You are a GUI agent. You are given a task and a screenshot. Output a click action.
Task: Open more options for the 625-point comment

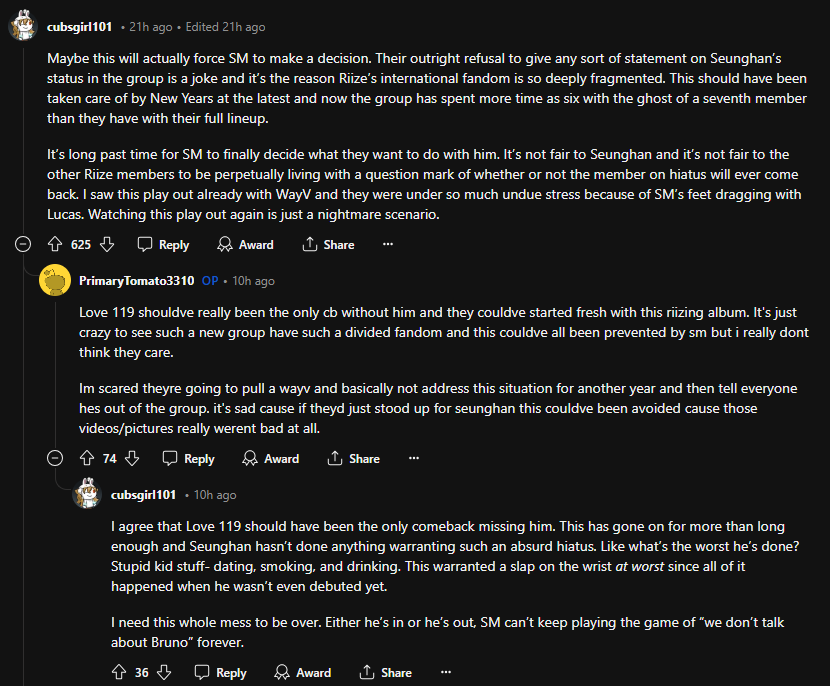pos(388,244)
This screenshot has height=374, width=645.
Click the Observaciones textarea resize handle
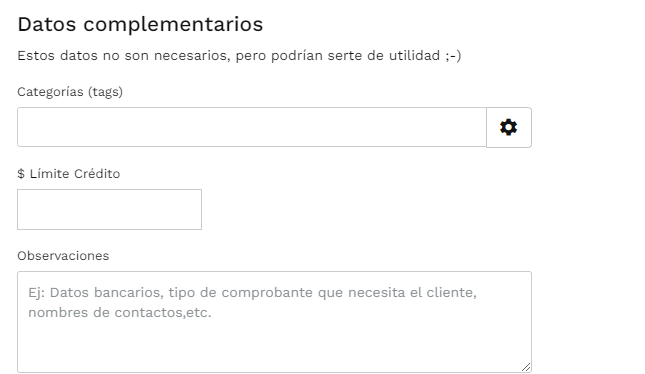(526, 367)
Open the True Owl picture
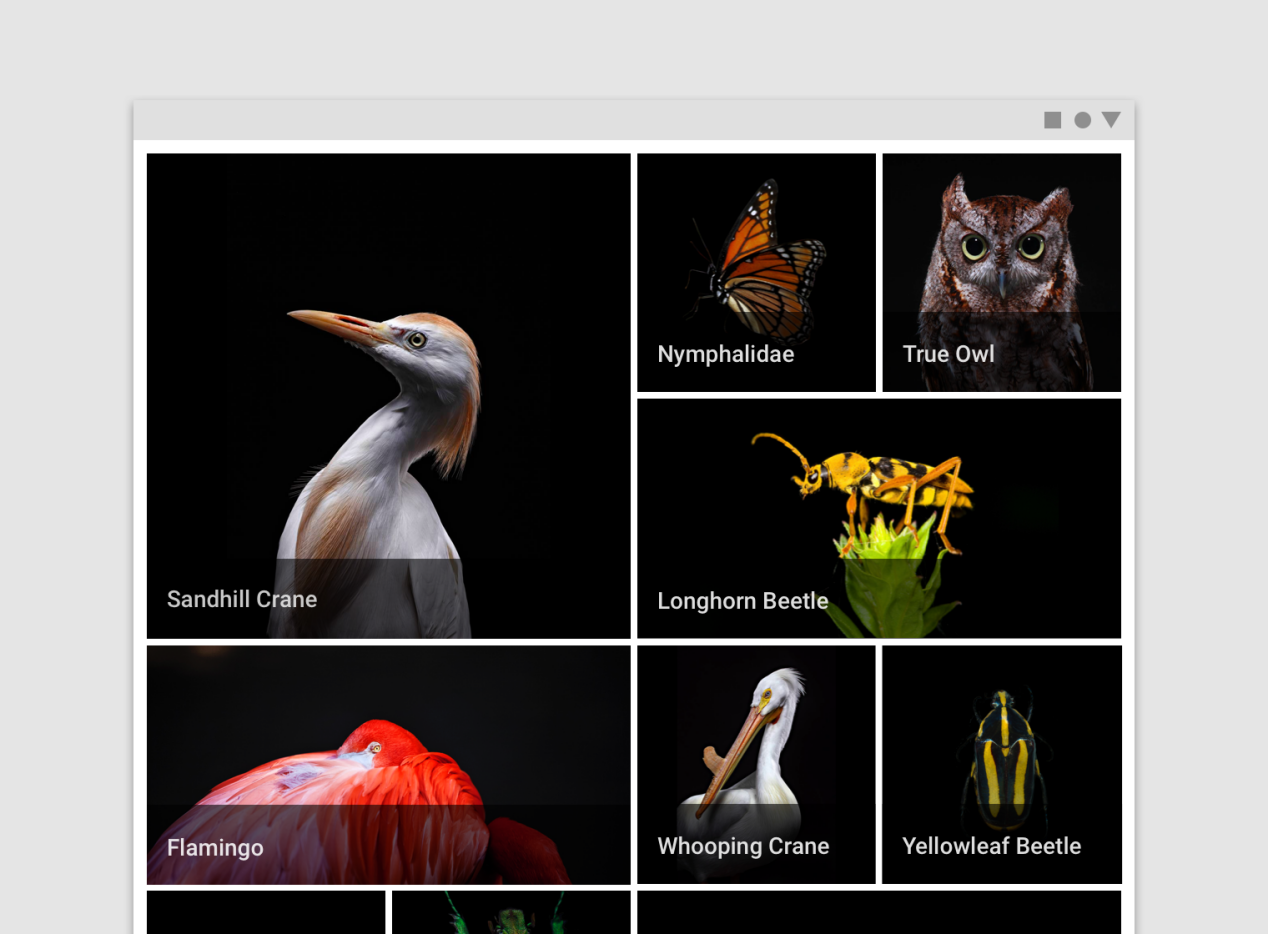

--------------------

Goal of the exercise:
Scan the records above and count the lines that contain "screenshot". No text besides the count.

Solution below:
2